BREAKFAST: 3 oz. chicken breast with garlic sauce. I am happy to say that I am not hungry. Breakfast is the least-hungry time for me, and I usually wait to have my breakfast late morning, so I can have lunch around 2:00 pm and that helps me through Hungry Hour with dinner between 6:00-6:30. This really works well for me, increases my fasting window to help with autophagy. A quick explanation of this: autophagy is the process that clears out cellular debris, sort of a recycing process that is important for the cell structure to form new mitochondria and other cell parts. Otherwise we are operating on old, less-functional cell parts. This happens mostly when we are sleeping, and is enhanced when we have increased the window of time when we are NOT eating. I generally do not eat between 6:45 pm and 10.00 am to increase my ability to produce the autophagy process.

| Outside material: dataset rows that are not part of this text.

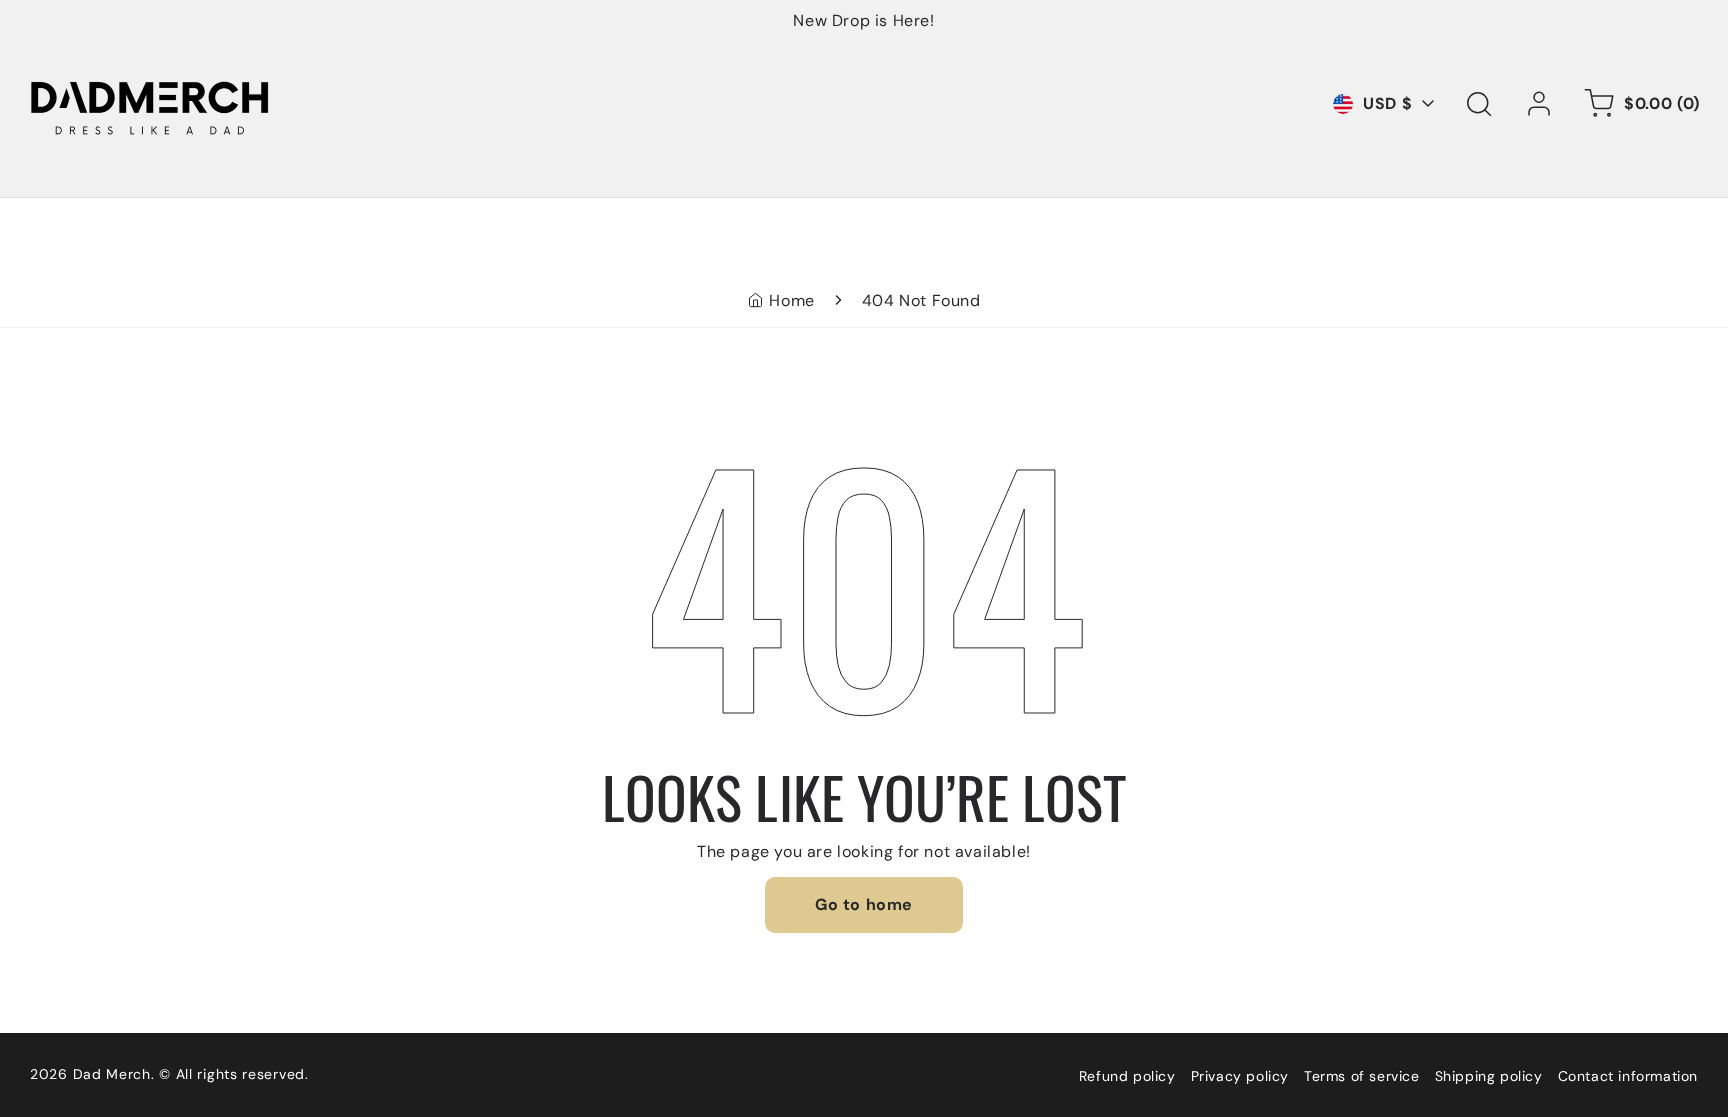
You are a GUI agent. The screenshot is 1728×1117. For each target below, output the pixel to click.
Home (791, 300)
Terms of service (1362, 1076)
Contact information (1628, 1076)
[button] (1479, 104)
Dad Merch (112, 1074)
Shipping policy (1489, 1076)
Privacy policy (1240, 1076)
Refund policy (1127, 1076)
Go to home (864, 904)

LUNCH: Another vanilla protein shake, to which I added 8 oz. almond milk, loose green tea, moringa (a superfood mentioned in Chris Beat Cancer’s anti-cancer diet), cinnamon, nutmeg, with turmeric and piperine added. I am surprised that this smoothie is carrying me through without hunger ’til dinnertime. Maybe a little twinge of hunger, but I took care of that with some lemon water.
DINNER: 1/2 piece of whitefish (appx. 2.5 oz.). Large salad with spinach, yellow sweet peppers, radish, red cabbage, cucumber, and my favorite apple cider vinegar based dressing (See My Favorite Salad Dressing recipe blog). Don’t underestimate the size of that salad. It’s quite huge. My salad bowls, even my old pasta bowls won’t house it. I get a lot of healthy raw food for very few calories. As long as I love my salad dressing (which is no sugar, low on the oil) I think I’m having a treat! This keeps me full until bedtime. And, by the way, 3-4 hours no eating before bed helps you sleep better and your body function properly.
BEVERAGES: Water only (usually 2 quarts) with only lemon or lime slices added. No Stevia to reduce my need for sweet flavor.